Go line by line through the listing below and copy those that hold "will".

[Start of section]

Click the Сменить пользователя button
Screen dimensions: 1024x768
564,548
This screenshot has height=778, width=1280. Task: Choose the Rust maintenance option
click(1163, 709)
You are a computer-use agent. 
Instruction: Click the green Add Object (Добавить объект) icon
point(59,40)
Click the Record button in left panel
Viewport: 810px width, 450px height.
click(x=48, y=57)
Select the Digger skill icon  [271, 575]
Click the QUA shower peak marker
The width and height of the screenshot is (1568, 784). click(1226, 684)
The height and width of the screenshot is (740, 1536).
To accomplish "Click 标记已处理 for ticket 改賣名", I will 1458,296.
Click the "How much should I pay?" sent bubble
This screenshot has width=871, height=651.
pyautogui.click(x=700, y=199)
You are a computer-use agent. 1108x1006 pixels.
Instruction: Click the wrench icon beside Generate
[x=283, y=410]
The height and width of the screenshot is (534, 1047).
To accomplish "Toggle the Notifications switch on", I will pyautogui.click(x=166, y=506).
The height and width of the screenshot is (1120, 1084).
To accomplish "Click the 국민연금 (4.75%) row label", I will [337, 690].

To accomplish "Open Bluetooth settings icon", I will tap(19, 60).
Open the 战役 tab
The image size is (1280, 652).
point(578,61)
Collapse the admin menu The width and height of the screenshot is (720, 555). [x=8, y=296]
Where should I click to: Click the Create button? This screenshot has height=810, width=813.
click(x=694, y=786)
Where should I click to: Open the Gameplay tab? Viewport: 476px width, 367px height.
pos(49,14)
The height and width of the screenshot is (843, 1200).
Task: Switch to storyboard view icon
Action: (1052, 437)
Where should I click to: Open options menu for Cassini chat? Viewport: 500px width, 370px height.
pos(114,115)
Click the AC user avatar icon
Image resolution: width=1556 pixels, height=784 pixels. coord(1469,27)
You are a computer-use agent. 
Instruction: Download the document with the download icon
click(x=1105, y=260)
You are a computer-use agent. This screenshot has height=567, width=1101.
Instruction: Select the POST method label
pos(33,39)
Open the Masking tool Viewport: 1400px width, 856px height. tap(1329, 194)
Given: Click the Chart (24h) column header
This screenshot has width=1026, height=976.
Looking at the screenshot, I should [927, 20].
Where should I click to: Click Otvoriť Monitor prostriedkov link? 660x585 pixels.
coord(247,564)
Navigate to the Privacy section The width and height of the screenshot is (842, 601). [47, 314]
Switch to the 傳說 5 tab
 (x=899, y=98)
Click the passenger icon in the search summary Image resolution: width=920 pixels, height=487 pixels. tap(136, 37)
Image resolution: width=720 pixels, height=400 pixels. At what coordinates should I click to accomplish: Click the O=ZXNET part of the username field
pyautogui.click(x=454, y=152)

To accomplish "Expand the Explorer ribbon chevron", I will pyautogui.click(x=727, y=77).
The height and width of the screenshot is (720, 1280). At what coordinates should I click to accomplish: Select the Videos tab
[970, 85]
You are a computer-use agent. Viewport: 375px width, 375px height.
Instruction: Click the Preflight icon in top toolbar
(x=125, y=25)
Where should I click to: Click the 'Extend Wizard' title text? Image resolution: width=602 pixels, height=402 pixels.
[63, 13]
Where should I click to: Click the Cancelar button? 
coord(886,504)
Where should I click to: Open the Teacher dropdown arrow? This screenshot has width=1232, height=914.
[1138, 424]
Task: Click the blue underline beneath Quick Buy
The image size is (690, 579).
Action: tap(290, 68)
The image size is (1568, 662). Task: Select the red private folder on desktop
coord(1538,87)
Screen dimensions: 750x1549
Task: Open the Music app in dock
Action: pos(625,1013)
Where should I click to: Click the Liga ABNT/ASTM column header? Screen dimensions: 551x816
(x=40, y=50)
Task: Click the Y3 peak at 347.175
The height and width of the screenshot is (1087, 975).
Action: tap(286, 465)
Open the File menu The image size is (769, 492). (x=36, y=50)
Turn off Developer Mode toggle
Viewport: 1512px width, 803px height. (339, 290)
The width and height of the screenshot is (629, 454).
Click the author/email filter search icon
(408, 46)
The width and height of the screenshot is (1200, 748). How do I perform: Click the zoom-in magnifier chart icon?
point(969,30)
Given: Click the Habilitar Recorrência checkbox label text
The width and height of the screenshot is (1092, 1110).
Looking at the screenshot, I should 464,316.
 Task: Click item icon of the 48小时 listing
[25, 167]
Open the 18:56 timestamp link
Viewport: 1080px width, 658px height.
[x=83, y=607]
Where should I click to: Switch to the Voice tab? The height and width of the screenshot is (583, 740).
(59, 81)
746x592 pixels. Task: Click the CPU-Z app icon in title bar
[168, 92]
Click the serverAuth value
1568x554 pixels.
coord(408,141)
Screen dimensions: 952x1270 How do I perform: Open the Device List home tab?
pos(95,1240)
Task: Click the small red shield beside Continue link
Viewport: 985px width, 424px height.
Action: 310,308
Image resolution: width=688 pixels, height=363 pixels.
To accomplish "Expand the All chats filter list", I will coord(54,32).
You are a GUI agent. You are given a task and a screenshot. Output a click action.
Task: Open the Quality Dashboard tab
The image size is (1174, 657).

[End of section]

Answer space —
To accomplish "Click 标记已处理 for ticket 改賣名", I will 1458,296.
To accomplish "Toggle the Notifications switch on", I will pyautogui.click(x=166, y=506).
To accomplish "Click the 국민연금 (4.75%) row label", I will [337, 690].
To accomplish "Open Bluetooth settings icon", I will tap(19, 60).
To accomplish "Expand the Explorer ribbon chevron", I will pyautogui.click(x=727, y=77).
To accomplish "Expand the All chats filter list", I will coord(54,32).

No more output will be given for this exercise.